Some people think the opposite. One argument against a humanitarian intervention exception is that once the non-intervention principles of the UN Charter are weakened by Western nations in the human rights context, non-Western nations would ignore those principles to serve their own interests. Consider Russian Foreign Minister Sergey Lavrov’s invocation of the 1999 Kosovo precedent to justify Russia’s 2014 intervention in Crimea. “If Kosovo is a special case then Crimea is a special case; it’s just equally special,” he said. But did Kosovo really impact Ukraine? Did the weakening of the non-intervention norm in Kosovo make it easier for Russia to grab Crimea? Perhaps, but this does not seem like a powerful explanation for what happened. A better explanation is that Russia invaded Crimea and the West acquiesced because Russia had local power and was more keenly interested in success, and the West was unwilling to push back because it was insufficiently motivated or organized to confront Russian aggression. International law did not stop the Crimea intervention.

The frequent violations of the UN Charter, their uncertain impacts on the practice of states, the ease with which humanitarian intervention exception arguments are made, and the lack of courts or an executive agency “above” the treaty to interpret and enforce it, lead many — especially outsiders to the debate — to wonder whether the document really functions as law. Such doubts are only enhanced by the frequent claim that some humanitarian interventions are “illegal but legitimate.”

In fact, international law is not all that different than the constitutional law of the United States.

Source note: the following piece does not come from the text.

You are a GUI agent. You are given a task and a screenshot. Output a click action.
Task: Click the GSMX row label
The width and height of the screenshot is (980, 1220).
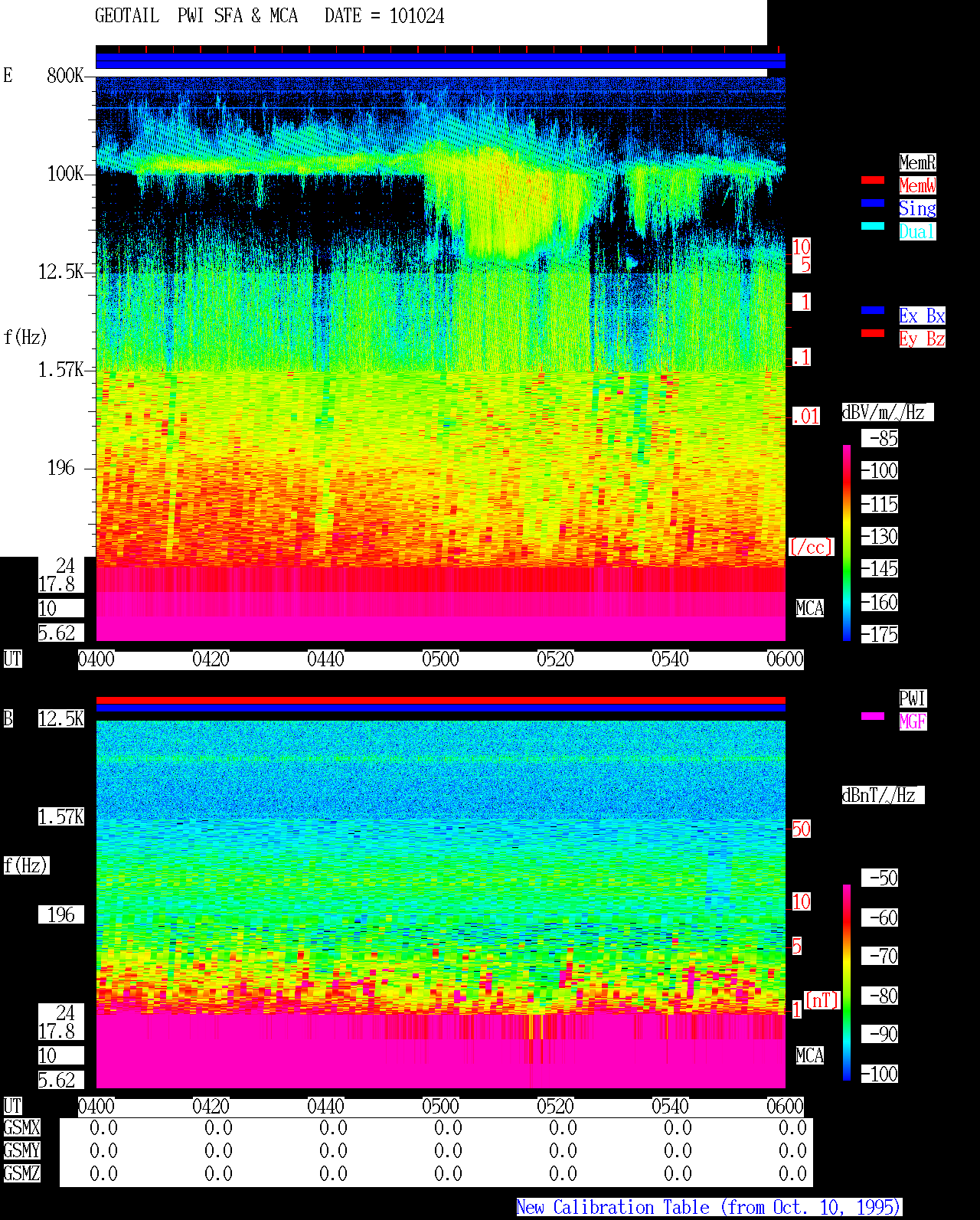pos(22,1128)
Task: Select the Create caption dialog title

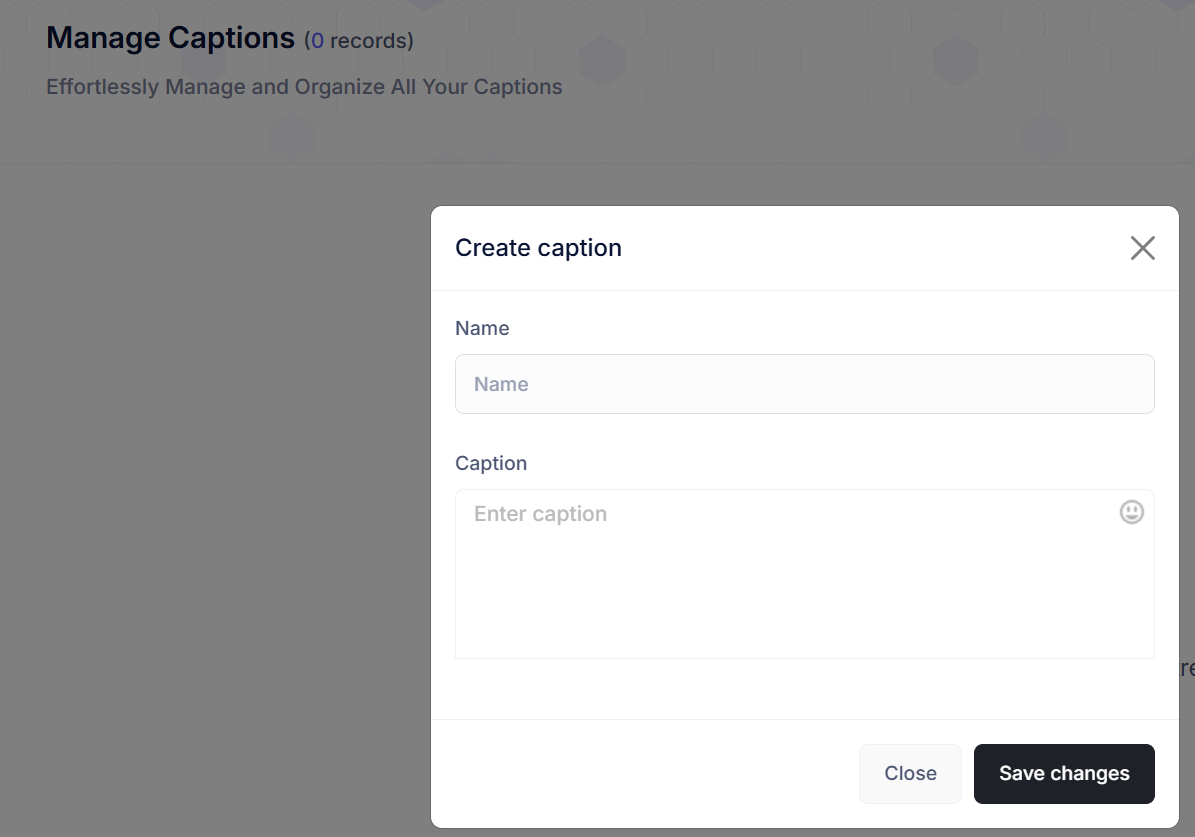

Despite superficial appearances to the contrary, constitutional law, like international law, lacks a centralized legislature to specify and update legal norms, and although constitutional courts possess some ability to resolve the existence and meaning of constitutional norms, they are limited in special ways that prevent them from providing authoritative settlement. As a result, constitutional law suffers from the same kinds of foundational uncertainty and contestation over meanings that are viewed as characteristic of international law. Constitutional law also shares with international law the absence of an enforcement authority capable of coercing powerful political actors to comply with unpopular decisions. This lack of an enforcement authority raises doubts about legal compliance and, more generally, the ability of legal norms to constrain and not just reflect political interests. And, in much the same way as international law, constitutional law strains to legitimate the limits it purports to impose on popular self-government by invoking various forms (or fictions) of prior sovereign consent.

To state the obvious, the Charter of the United Nations is a multilateral convention to which all members of the Organization are parties. In other words, the Charter is a treaty. However, neither is all international law subject to the UN nor is the Charter the legal source of all international law. Much international law precedes the Charter and has been developed in parallel to it, including fundamental elements of international law such as the Genocide Convention which requires its signatories (and as jus cogens, all states) to prevent, stop and punish genocide seemingly irrespective of whether Genocide is an “essentially” domestic matter under Article 2(7) and whether the Security Council has authority to act in matters beyond “international peace and security.” The Charter does, however, have a degree of the third attribute of a constitution: supremacy. This supremacy covers not all international law (it is not pervasive or basic) but only the aspects of the Charter in which it imposes “obligations,” most particularly, peace and security.